*Comprueba tu comprensión*
A) En el texto sobre la vida obligada en casa, ¿qué hacen las aves migratorias aunque nosotros estemos parados?
B) Prosigue el texto sobre la vida obligada en casa a partir de su última oración.

*Texto*
En casa. Obligados a parar, a convivir, a enfrentarnos a nuestros problemas de siempre, a nuestras incoherencias, a nuestros miedos. Sin excusas para huir, para justificar con la actividad frenética la falta de acción en lo importante.
Y al silenciar el ruido, ha dado un vuelco nuestro sentido de normalidad.
Vemos como la vida sigue sin nosotros, como las aves migratorias acuden a su cita con la primavera, o las plantas estallan en nuevos brotes, aunque nosotros estemos parados, aunque la preocupación por los enfermos graves, por los que se arriesgan cada día en primera línea de batalla nuble nuestro ánimo, aunque el luto por los que no se pudieron salvar tiña nuestra visión.
No estamos acostumbrados a esto. Para nosotros es normal que otras especies se extingan, simplemente desaparezcan bajo la maquinaria de nuestra civilización. Es normal que el planeta entero agonice por cada uno de sus poros, mientras nuestra economía florezca. Es incluso normal que cientos de personas mueran cada día en África por falta de agua potable o por enfermedades curables, siempre que eso no llegue al primer mundo.

*Conjunto de ítems*
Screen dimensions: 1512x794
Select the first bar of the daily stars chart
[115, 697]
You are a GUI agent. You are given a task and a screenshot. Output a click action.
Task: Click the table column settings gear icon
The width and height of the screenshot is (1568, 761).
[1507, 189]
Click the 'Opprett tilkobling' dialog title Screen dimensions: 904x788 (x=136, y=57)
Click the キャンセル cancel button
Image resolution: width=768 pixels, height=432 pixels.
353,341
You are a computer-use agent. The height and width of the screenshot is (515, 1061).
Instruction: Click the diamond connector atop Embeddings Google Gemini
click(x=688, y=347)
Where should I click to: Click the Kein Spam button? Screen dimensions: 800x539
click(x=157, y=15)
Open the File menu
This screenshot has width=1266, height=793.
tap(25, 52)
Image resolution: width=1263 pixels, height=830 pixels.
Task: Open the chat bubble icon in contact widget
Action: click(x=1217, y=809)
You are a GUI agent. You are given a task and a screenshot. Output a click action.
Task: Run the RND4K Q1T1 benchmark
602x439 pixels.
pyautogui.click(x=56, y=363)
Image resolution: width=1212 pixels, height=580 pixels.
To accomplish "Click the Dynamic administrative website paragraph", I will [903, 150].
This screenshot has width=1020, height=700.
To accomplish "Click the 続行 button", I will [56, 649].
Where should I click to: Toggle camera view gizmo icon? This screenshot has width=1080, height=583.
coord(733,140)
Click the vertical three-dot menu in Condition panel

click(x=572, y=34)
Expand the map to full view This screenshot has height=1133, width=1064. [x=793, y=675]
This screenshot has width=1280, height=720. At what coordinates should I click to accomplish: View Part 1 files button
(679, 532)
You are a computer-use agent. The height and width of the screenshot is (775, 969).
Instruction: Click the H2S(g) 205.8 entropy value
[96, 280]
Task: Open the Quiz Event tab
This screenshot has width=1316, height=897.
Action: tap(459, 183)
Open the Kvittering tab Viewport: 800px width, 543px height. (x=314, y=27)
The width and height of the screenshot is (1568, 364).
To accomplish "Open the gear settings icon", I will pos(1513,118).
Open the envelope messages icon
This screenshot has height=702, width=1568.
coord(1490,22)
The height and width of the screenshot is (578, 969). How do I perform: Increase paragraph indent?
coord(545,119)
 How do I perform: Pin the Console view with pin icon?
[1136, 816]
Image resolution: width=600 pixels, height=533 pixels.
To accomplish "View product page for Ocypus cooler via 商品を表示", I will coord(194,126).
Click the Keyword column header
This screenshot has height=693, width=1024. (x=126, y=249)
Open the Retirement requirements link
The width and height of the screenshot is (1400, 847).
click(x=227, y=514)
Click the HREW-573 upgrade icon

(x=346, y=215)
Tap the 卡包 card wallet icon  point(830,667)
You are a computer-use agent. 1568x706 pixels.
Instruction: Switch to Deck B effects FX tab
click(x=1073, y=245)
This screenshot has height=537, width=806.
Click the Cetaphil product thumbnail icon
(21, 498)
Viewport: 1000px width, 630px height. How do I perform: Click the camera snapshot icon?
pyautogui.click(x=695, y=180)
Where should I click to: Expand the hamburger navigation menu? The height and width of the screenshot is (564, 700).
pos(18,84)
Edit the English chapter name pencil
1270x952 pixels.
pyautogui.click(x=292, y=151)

*Resultados por tarea*
A) Acuden a su cita con la primavera.

B)
Pero ahora se suceden las tragedias para la humanidad. La enfermedad no distingue país, raza, religión o nivel social. La pandemia nos iguala. Todos estamos expuestos y, si nos toca, solo esperamos no caer en el lado malo de la estadística.
Y ha sido un minúsculo organismo que ni siquiera está vivo, un pedazo de ARN microscópico, el que ha puesto contra las cuerdas nuestra economía, nuestra civilización, nuestra salud, y nos ha mandado directos y sin opción al rincón de pensar. Un gran varapalo para nuestra soberbia.
Y más que nunca nos muestra que somos uno, que nos afecta un aleteo de mariposa en el lejano Wuhan, que lo que hagamos repercute en los demás. Parece una invitación clara a aportar lo mejor que cada uno lleva dentro para crear otra realidad, para dejar una semilla o un árbol frondoso en nuestro paso por esta tierra.
¿Será éste el anunciado despertar de la conciencia que nos traerá la Era de Acuario?